14.02.02, деревня Николаевская, ночь
По дороге до дома белобрысый пытался выставить меня героем, но даже не я, а Тесак заткнул его. Мы просто ехали и глушили водяру, закусывая булками с лососиной. Я чувствовал себя не только избитым, но и наполненным до самых ушей чистейшим дерьмом. Вот, наверное, почему вместо музыки я слышал один лишь звон. Я чувствовал, что если не поквитаюсь с этим чмондырем, то говно изнутри сожрет меня и выйдет через рот наружу. Перистальтика[4], бля! О, нет, я не жаждал собственноручно провести лоботомию или, в крайнем случае, экзентерацию[5]. Нет! Я просто хотел возвратить все, что мне пришлось на короткий срок взять на себя. Короче, когда я смотрел на Борю с переднего пассажирского сиденья и слушал грязные оправдания, я думал только об одном – как бы пошире открыть рот этому мудаку, да так, чтобы высрать побольше в него дерьма, а затем протолкнуть все это вглубь ногой!
Дома никого не оказалось, и мы прямо на кухне начали бухач.

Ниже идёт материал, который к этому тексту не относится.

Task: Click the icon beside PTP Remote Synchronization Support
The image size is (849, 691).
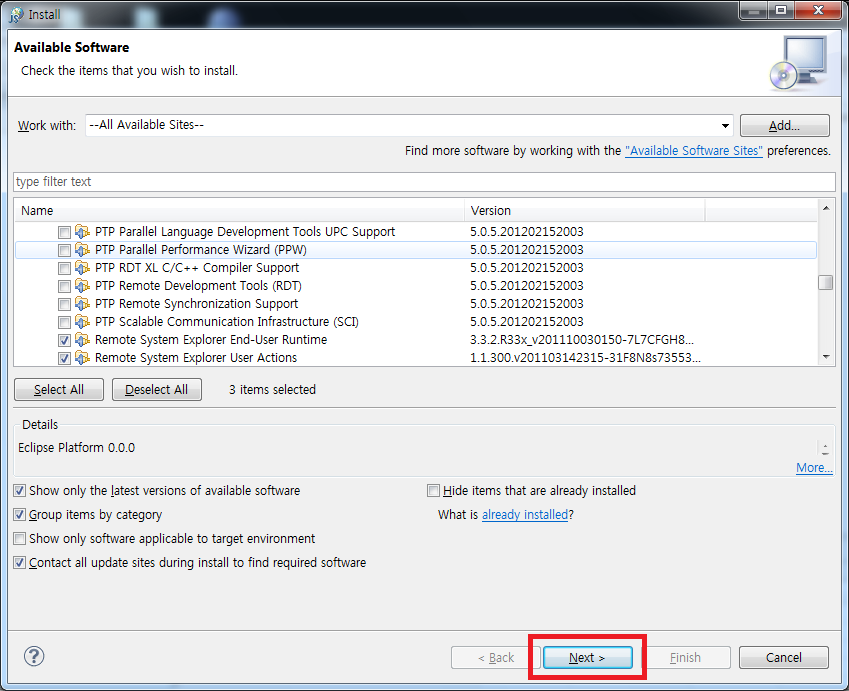Action: 82,304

Белобрысого от выпитого понесло на все четыре стороны: мол, он и в воде не горит, в огне не тонет и сколько в асфальт ни закатывай – ему хоть бы хны. И все бы ничего – привыкли мы за день к его псевдобандитским выкрутасам, а уж к пустому пиздежу и подавно, – но я естественным образом наткнулся на мысль о том пакетике из-под булочки. Это оказалось последней каплей. Не помню, что сказал ему (да и хуй с ним!), но в следующую секунду мы стояли в позе «бокс» друг напротив друга в гостиной с зеркальным потолком.
Смешно мы вдвоем смотрелись, наверное, если взглянешь вверх – два бегающих из угла в угол бильярдных шара: один черного, другой белого цвета.
Сперва мне показалось, что двигается он чуток порасторопнее меня и намного резче и чаще наносит удары, причем довольно точно – серию: два, с левой и правой руки, по печени; затем разрядку в корпус; и только после этого, дождавшись, пока я опущу чуть ниже руки, прямой крюк в голову. Я успевал ответить лишь на серию в корпус. Но затем я ощутил разлив по телу дурманящего зелья, и во всех моих движениях, скованных болью, появилась легкость и непринужденность профессионального бойца. Я опустил руки и стал кругалями ходить вокруг противника, изредка отвечая ударом на удар. Про боль в суставах и особенно в пояснице я позабыл. Я вошел в азарт и искал. Искал подходящего момента под удар, который решит бой. Почему-то я был уверен именно в таком окончании боя.